## Saved entries
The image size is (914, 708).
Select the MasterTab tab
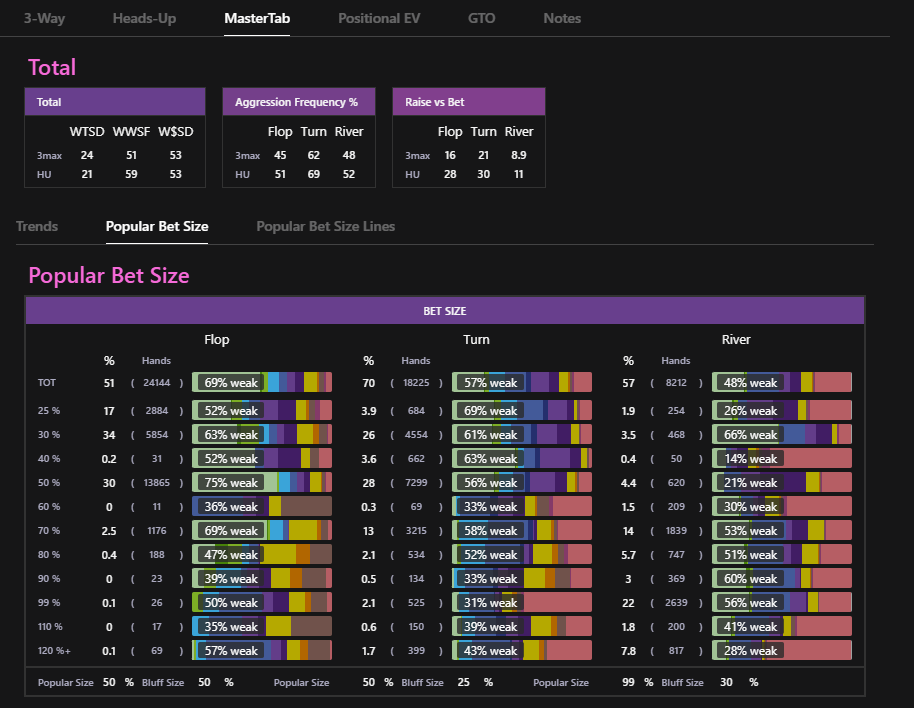pos(257,18)
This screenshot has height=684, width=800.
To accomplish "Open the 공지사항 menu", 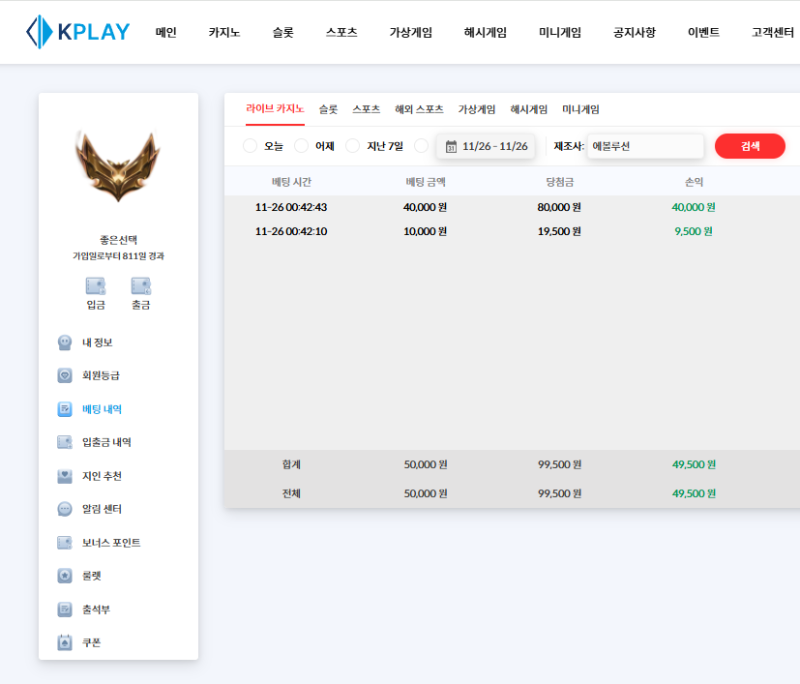I will coord(633,31).
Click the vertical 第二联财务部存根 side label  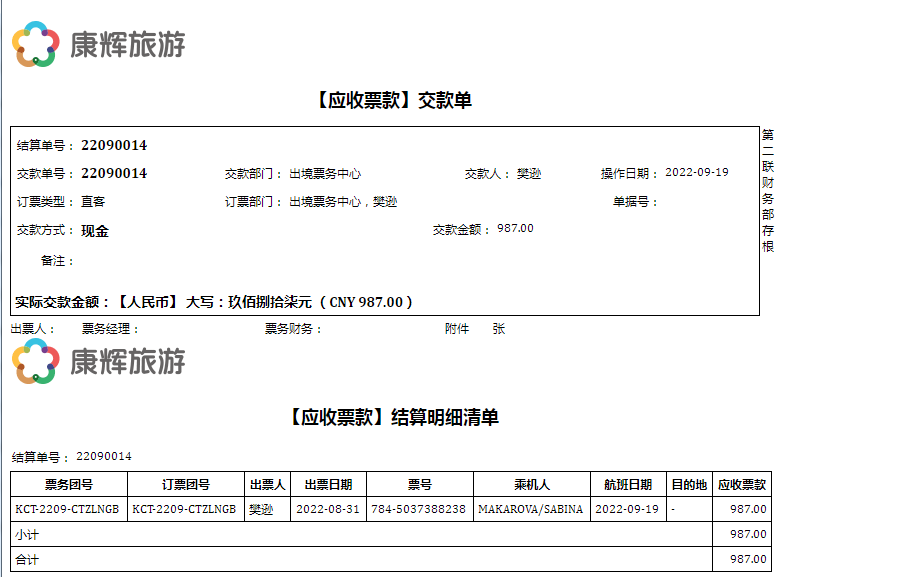tap(768, 190)
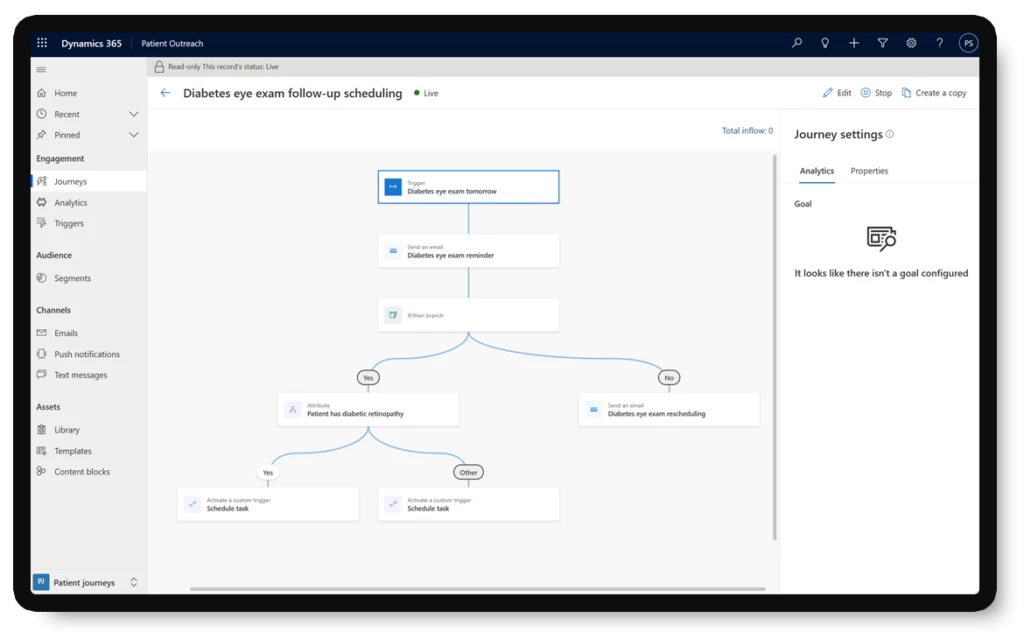Expand the Pinned section chevron
Image resolution: width=1024 pixels, height=632 pixels.
pyautogui.click(x=133, y=135)
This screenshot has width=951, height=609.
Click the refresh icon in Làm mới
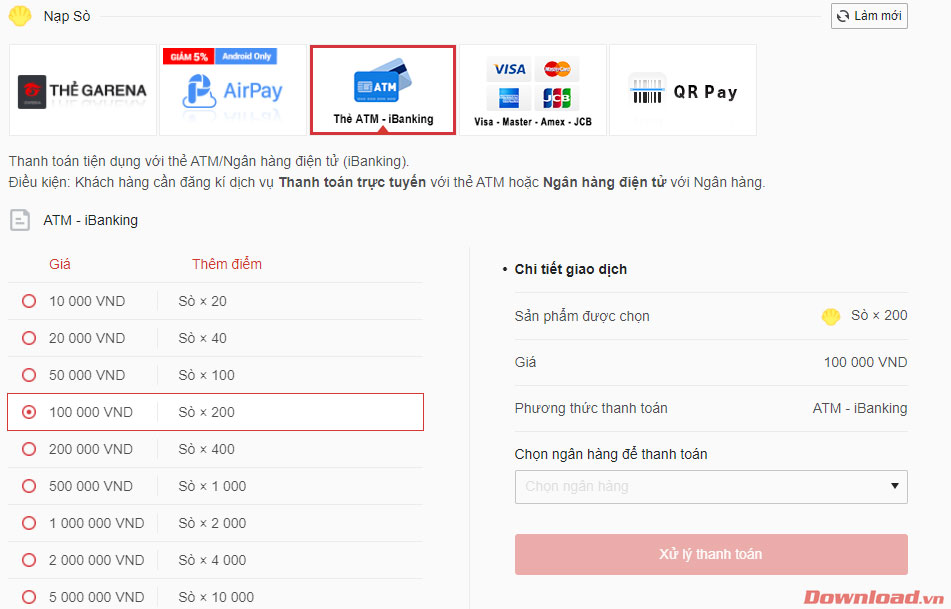pyautogui.click(x=843, y=16)
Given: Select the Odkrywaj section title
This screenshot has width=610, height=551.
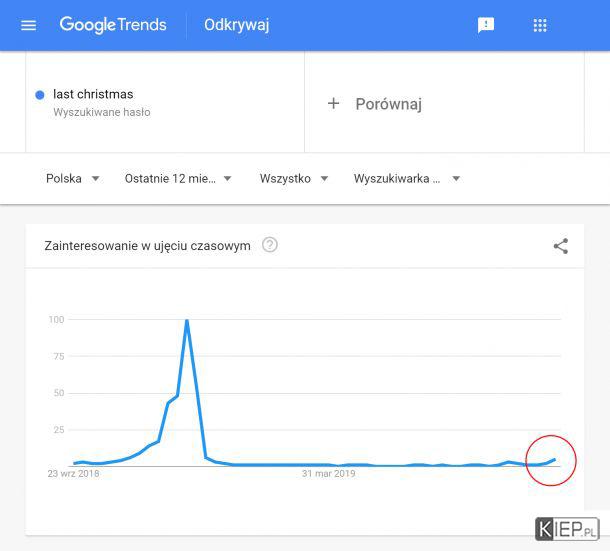Looking at the screenshot, I should (x=237, y=25).
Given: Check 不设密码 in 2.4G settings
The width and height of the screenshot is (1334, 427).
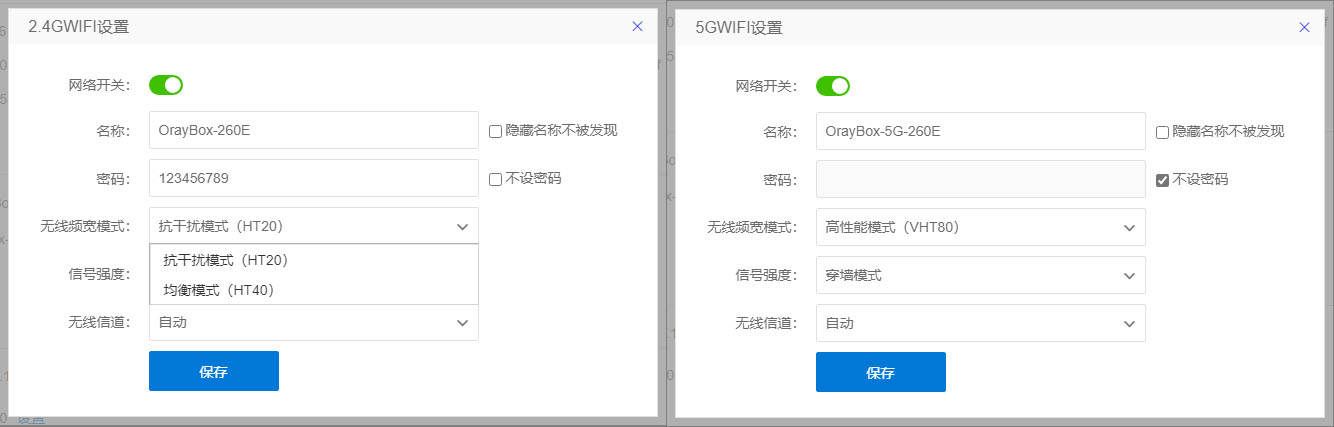Looking at the screenshot, I should 495,179.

## Exercise directions
Please return, exactly and with pictures omitted, the lines from the line holding "Click the refresh icon in Làm mới" through the end of the data above, inclusive.

## Answer box
Click the refresh icon in Làm mới
pyautogui.click(x=843, y=16)
Given: Select the Odkrywaj section title
This screenshot has width=610, height=551.
Looking at the screenshot, I should (x=237, y=25).
Given: Check 不设密码 in 2.4G settings
The width and height of the screenshot is (1334, 427).
Looking at the screenshot, I should 495,179.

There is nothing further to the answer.